Hand washing promotion for preventing diarrhoea
UPDATED
Regina I Ejemot-Nwadiaro1, John E Ehiri2, Dachi Arikpo3, Martin M Meremikwu4, Julia A Critchley5
1. University of Calabar, Department of Public Health, College of Medical Sciences, Calabar, Cross River State, Nigeria
2. University of Arizona, Mel & Enid Zuckerman College of Public Health, Division of Health Promotion Sciences, Tucson, Arizona, USA
3. Institute of Tropical Diseases Research and Prevention, Nigerian Branch of the South African Cochrane Centre, Calabar, Cross River State, Nigeria
4. University of Calabar Teaching Hospital, Department of Paediatrics, Calabar, Cross River State, Nigeria
5. St George's, University of London, Population Health Sciences Institute, London, UK
To read the full article please follow this link: DOI: 10.1002/14651858.CD004265.pub3/full
Review question
This Cochrane Review summarises trials evaluating the effects of promoting hand washing on the incidence of diarrhoea among children and adults in day-care centres, schools, communities, or hospitals. After searching for relevant trials up to 27 May 2015, we included 22 randomized controlled trials conducted in both high-income countries (HICs) and low- and middle-income countries (LMICs). These trials enrolled 69,309 children and 148 adults.

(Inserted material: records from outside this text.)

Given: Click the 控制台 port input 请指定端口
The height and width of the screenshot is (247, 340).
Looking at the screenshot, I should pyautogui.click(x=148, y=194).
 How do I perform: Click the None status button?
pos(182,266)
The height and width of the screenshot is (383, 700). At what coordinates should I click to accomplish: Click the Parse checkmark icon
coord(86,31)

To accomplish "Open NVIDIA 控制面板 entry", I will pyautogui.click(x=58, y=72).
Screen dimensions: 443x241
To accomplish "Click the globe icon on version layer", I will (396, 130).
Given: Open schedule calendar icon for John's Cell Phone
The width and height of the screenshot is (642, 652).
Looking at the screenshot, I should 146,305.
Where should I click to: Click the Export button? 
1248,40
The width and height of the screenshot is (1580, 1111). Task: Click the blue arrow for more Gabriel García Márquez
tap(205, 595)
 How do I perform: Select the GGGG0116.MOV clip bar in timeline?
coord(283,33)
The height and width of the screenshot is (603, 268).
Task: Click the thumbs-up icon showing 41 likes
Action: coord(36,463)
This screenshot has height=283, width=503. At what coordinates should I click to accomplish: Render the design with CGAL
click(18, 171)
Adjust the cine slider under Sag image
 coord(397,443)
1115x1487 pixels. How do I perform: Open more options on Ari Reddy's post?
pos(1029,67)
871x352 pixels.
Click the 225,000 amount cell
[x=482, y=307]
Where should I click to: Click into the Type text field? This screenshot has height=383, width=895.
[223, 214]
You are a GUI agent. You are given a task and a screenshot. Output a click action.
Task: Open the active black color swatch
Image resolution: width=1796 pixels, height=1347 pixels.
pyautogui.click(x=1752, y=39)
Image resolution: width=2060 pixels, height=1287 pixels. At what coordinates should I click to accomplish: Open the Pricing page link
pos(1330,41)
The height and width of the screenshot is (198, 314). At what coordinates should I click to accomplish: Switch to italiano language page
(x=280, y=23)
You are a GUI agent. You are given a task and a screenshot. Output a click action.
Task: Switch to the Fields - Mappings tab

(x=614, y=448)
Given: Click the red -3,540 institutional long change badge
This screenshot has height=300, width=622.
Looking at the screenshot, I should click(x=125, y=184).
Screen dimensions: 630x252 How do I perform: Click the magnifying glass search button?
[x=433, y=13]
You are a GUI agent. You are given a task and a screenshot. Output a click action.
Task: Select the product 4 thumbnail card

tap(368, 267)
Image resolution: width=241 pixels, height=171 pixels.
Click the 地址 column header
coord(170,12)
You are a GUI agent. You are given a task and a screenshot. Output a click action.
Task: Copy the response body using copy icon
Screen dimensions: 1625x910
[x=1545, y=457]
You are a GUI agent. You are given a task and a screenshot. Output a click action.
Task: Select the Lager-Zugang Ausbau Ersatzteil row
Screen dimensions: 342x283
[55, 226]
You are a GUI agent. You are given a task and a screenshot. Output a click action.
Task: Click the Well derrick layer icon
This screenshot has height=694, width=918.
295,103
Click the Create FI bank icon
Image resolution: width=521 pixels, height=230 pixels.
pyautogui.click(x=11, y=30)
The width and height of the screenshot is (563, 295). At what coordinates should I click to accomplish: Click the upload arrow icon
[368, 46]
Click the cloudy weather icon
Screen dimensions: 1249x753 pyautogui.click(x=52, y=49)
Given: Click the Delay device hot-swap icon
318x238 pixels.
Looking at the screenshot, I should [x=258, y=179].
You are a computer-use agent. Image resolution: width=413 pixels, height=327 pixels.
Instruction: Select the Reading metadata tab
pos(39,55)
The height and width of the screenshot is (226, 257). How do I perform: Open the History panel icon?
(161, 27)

How does hand washing prevent diarrhoea and how might hand washing be promoted
Diarrhoea causes many deaths in children below five years of age, mostly in LMICs. The organisms causing diarrhoea are transmitted from person to person through food and water contaminated with faeces, or through person-to-person contact. Hand washing after defecation, or after cleaning a baby's bottom, and before preparing and eating food, can therefore reduce the risk of diarrhoea. Hand washing can be promoted through group or individual training on hygiene education, germ-health awareness, use of posters, leaflets, comic books, songs, and drama.
What this review says
Hand washing promotion at child day-care facilities or schools in HICs probably prevents around 30% of diarrhoea episodes (high quality evidence), and may prevent a similar proportion in schools in LMICs (low quality evidence). Among communities in LMICs hand washing promotion prevents around 28% of diarrhoea episodes (moderate quality evidence). In the only hospital-based trial included in this review, hand washing promotion also had important reduction in the mean episodes of diarrhoea (moderate quality evidence). This is based on only a single trial with few participants and thus there is need for more trials to confirm this. Effects of hand washing promotion on related hand hygiene behaviour changes improved more in the intervention groups than in the control in all the settings (low to high quality evidence). None of the included trials assessed the effect of handwashing promotion on diarrhoeal-related deaths, all-cause under-five mortality, or the cost-effectiveness of hand washing promotions.
Conclusion
Hand washing promotion in HICs and LMICs settings may reduce incidence of diarrhoea by about 30%. However, less is known about how to help people maintain hand washing habits in the longer term.